Kava for Anxiety: Is Short-Term Use Safe?
Study Shows Supplement Was Safe and Effective in People Using Supplement for 1 Week
May 14, 2009 -- A water-soluble extract of the plant kava was found to be safe and highly effective for the short-term treatment of anxiety in a new study. But concerns about its long-term safety and the safety of other kava formulations remain.
A decade ago, kava supplements were a popular alternative treatment for anxiety and related conditions, with U.S. sales approaching $50 million in 1998 alone.
But reports of liver damage and even liver failure linked to its use led to bans of kava supplements in many countries, including Canada, Germany, France, and the U.K.
Kava was not banned in the U.S., but sales fell dramatically after the FDA issued a warning about possible liver-related injury in March 2002.
Kava Under Scrutiny
In 2007, a safety panel of the World Health Organization (WHO) reported a possible link between kava use and seven deaths and 14 liver transplants, mostly in Europe.
But the WHO report suggested that liver toxicity may be limited to kava formulations that used the whole kava plant, instead of just the root, or used acetone and ethanol to extract the active ingredient from the plant instead of water.
"Kava has been used in the Pacific Islands where it is grown for centuries without evidence of liver problems," researcher Jerome Sarris, of Australia's University of Queensland tells WebMD. "But they only use water-soluble extract and they only use the peeled root of the plant."
Sarris says he used a product that mirrored the traditional kava used by the Pacific Islanders as closely as possible in his study, published in Psychopharmacology.
Thirty-seven people with generalized anxiety and varying levels of the depression completed the three-week long trial. In the first week, all participants took a placebo. In the second week, half the participants took kava tablets and the other half took placebo tablets. In the third week, the group that had taken kava tablets was switched to a placebo and the group that had taken a placebo switched to kava tablets. Participants were not aware whether they were taking a placebo or kava tablets.
As measured by standardized anxiety and depression questionnaires, the participants reported much less anxiety when they were taking the kava than when they took placebo pills, Sarris says.
Depression levels also dropped among many patients who reported depression and no serious side effects were associated with kava use.
Because the patients took the kava for only one week, the study did not address the long-term safety of the water-extracted, kava root formulation.
Sarris hopes to conduct a longer study comparing kava to drugs that are widely prescribed for the treatment of anxiety.
"What we can say is the evidence supports the use of this [formulation] for short periods for acute anxiety and stress," Sarris says.

*Description of the task:* Say whether each of these statements agrees with the kava article, answering yes or no and quoting the deciding words of the article: (a) Kava supplements were banned in the U.S. (b) Thirty-seven people completed the trial. (c) Participants knew whether they were taking kava or a placebo.

*Dataset extract:*
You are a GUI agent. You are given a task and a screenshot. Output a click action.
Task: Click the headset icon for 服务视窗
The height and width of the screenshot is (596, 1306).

*Solution to the exercise:*
(a) No: "Kava was not banned in the U.S., but sales fell dramatically after the FDA issued a warning about possible liver-related injury in March 2002."
(b) Yes: "Thirty-seven people with generalized anxiety and varying levels of the depression completed the three-week long trial."
(c) No: "Participants were not aware whether they were taking a placebo or kava tablets."